At March 31, 2003, IPC had
regulatory authority to incur up to $250 million of short-term
indebtedness. IPC has a $200 million
credit facility that expires March 19, 2004.
Under this facility IPC pays a facility fee on the commitment, quarterly
in arrears, based on IPC's corporate credit rating. IPC's commercial paper may be issued up to the amounts supported
by the bank credit facilities. At March
31, 2003, IPC had no short-term borrowings outstanding.
On March 12, 2003, IFS
issued $25 million Tax Credit Notes Series 2003-1, 5% due 2010. Proceeds were used to pay inter-company
notes to IDACORP. This debt is
non-recourse to both IFS and IDACORP and is pre-payable after June 1, 2004.
5. COMMITMENTS
AND CONTINGENT LIABILITIES:
From time to time IDACORP
and IPC are a party to various other legal claims, actions and complaints not
discussed below. IDACORP and IPC
believe that they have defenses to all lawsuits and legal proceedings in which
they are defendants and will vigorously defend against them although they are
unable to predict with certainty whether or not they will ultimately be
successful. However, based on the
companies evaluations, they believe that the resolution of these matters will not
have a material adverse effect on IDACORP's or IPC's consolidated financial
positions, results of operations or cash flows.
Legal
Proceedings
Overton
Power District No. 5: IE filed a lawsuit on November
30, 2001 in Idaho State District Court in and for the County of Ada against
Overton Power District No. 5 (Overton), a Nevada electric improvement district,
based on Overton's breach of its power contracts with IE. The July contract provided for Overton to
purchase 40 megawatts (MW) of electrical energy per hour from IE at $88.50 per
megawatt hour (MWh), from July 1, 2001 through June 30, 2011. In the contract, Overton agreed to raise its
rates to its customers to the extent necessary to make its payment obligations
to IE under the contract.
IE asked the Idaho District Court for damages
pursuant to the contract, for a declaration that Overton is not entitled to
renegotiate or terminate the contract and for injunctive relief requiring
Overton to raise rates as stipulated in the contract. Overton filed an Answer and Counterclaim claiming, among other
things, that IE breached the agreement by failing to perform in accordance with
its contractual obligation and asking for damages in the amount to be proved at
trial. Overton also asserted that the
contract is unenforceable or subject to rescission.

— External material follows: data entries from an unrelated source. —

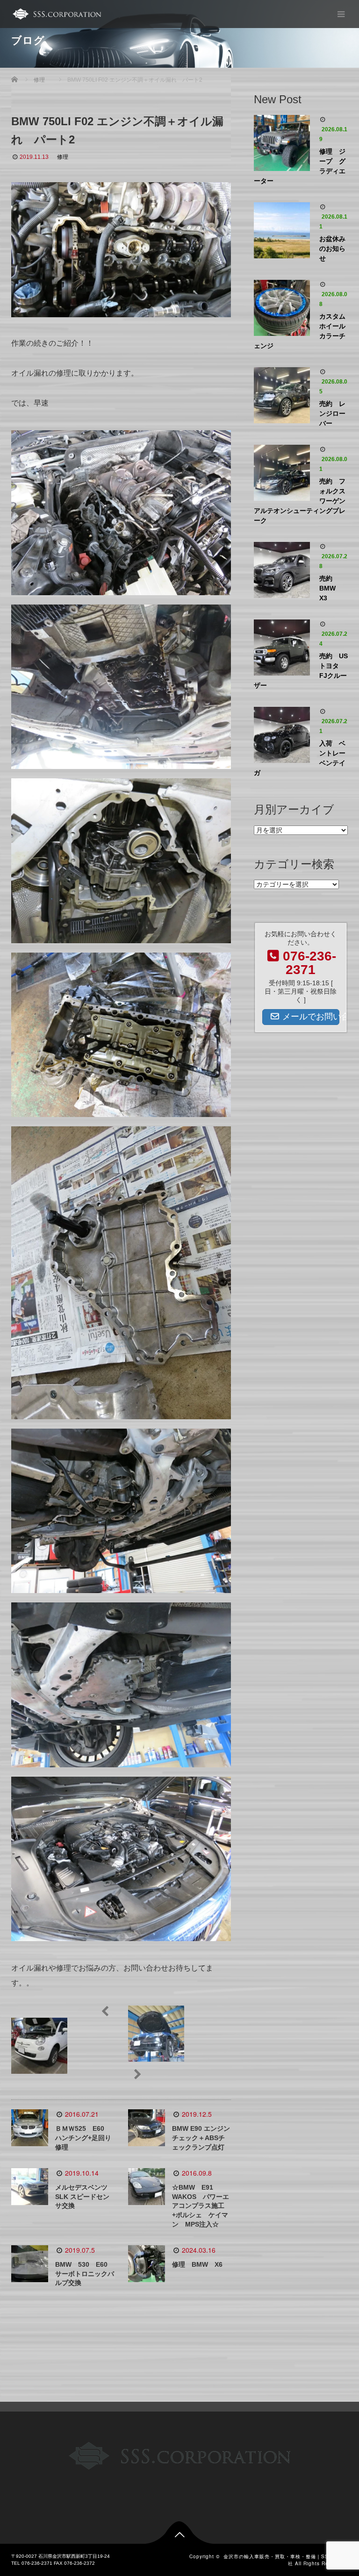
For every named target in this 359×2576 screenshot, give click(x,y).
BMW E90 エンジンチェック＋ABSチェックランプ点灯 (201, 2138)
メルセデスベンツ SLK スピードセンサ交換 (82, 2197)
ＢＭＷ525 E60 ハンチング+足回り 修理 (86, 2138)
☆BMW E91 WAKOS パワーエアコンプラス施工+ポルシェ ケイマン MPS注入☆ (200, 2206)
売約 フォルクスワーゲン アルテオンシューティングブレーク (301, 500)
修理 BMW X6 (197, 2264)
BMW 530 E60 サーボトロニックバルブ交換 (84, 2274)
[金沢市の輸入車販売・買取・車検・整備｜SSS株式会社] (56, 14)
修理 (62, 157)
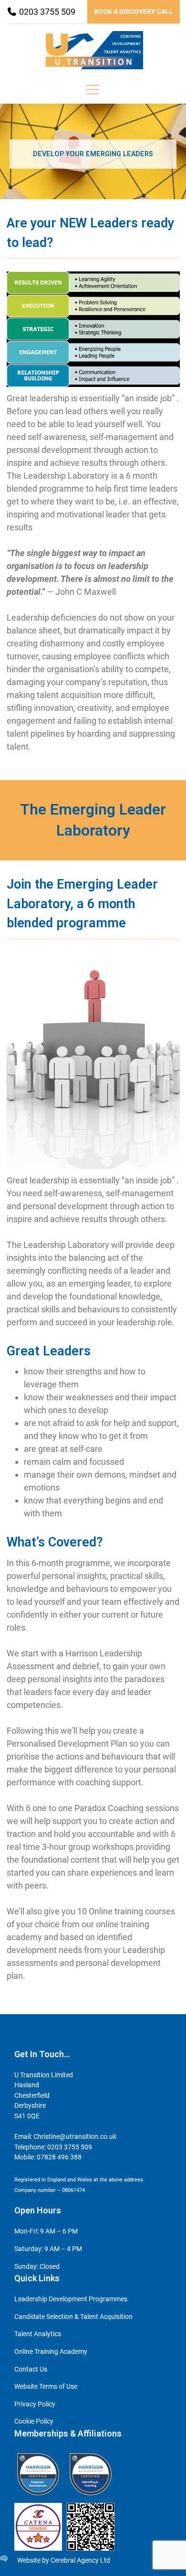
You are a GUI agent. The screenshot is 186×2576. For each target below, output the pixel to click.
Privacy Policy (34, 2404)
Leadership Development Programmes (70, 2299)
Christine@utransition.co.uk (74, 2137)
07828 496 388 (59, 2157)
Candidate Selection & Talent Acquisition (73, 2317)
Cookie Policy (33, 2421)
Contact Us (30, 2369)
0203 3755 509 (46, 12)
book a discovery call (133, 11)
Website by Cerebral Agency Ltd (63, 2560)
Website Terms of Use (45, 2387)
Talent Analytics (37, 2334)
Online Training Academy (50, 2352)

At December 31, 2002, IE had a $74 million long-term
receivable related to the Overton claim.
On April 10, 2003, IE and Overton reached an agreement to settle the
case. On April 30, 2003, IE and Overton
entered into a Settlement Agreement which provides that Overton will pay IE
$52.5 million as follows: (a) $5.5
million on May 1, 2003, which has been received by IE; and (b) $47 million over
ten years, in equal installments to be paid quarterly beginning October 1,
2003, with interest on unpaid amounts accruing at the rate of six percent per
year. The Settlement Agreement
terminates the July contract.
Prepayment is permitted without penalty. The settlement of this dispute decreased IE's long-term
receivable and resulted in a loss on legal disputes of $21.5 million.
As security for Overton's
performance of its obligations under the Settlement Agreement, Overton executed
a Stipulated Judgment in the amount of $74 million, to be held in escrow
pending Overton's performance of its payment obligations under the Settlement
Agreement. If Overton fails to perform
its financial obligations under the Settlement Agreement, the Stipulated
Judgment will be entered in an Idaho court and IE may seek appointment of a
receiver to administer Overton's financial affairs and pay the Stipulated
Judgment. If Overton fully performs its
financial obligations under the Settlement Agreement, the escrow agent shall
release the Stipulated Judgment to Overton.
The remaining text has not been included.